Item position entries:
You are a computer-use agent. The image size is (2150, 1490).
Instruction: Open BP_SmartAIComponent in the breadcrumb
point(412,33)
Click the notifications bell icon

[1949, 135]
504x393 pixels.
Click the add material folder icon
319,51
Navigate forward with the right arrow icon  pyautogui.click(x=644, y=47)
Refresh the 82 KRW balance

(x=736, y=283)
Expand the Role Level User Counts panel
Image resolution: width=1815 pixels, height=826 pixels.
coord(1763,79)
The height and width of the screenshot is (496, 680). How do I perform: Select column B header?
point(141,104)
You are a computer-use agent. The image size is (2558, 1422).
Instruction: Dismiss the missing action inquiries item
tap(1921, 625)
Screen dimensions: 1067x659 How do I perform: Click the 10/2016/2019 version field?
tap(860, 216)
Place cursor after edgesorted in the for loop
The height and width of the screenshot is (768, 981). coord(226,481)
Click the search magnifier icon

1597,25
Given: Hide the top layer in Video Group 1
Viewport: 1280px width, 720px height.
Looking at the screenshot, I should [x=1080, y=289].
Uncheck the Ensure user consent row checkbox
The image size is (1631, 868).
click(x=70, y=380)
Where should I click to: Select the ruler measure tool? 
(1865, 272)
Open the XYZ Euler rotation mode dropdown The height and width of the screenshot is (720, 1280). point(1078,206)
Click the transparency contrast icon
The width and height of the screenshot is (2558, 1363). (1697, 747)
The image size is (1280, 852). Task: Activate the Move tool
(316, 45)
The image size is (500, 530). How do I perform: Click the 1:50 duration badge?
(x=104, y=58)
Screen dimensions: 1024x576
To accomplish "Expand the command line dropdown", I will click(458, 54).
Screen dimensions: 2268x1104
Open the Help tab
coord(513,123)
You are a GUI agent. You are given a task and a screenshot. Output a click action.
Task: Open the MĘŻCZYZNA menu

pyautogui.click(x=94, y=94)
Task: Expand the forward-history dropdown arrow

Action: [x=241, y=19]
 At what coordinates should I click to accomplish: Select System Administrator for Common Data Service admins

_What you will do_:
Quote verbatim everything in the material from the line containing "Screen dimensions: 1067x659" down to the line containing "The height and width of the screenshot is (768, 981).", including both of those lines.

_Complete output_:
Screen dimensions: 1067x659 How do I perform: Click the 10/2016/2019 version field?
tap(860, 216)
Place cursor after edgesorted in the for loop
The height and width of the screenshot is (768, 981). coord(226,481)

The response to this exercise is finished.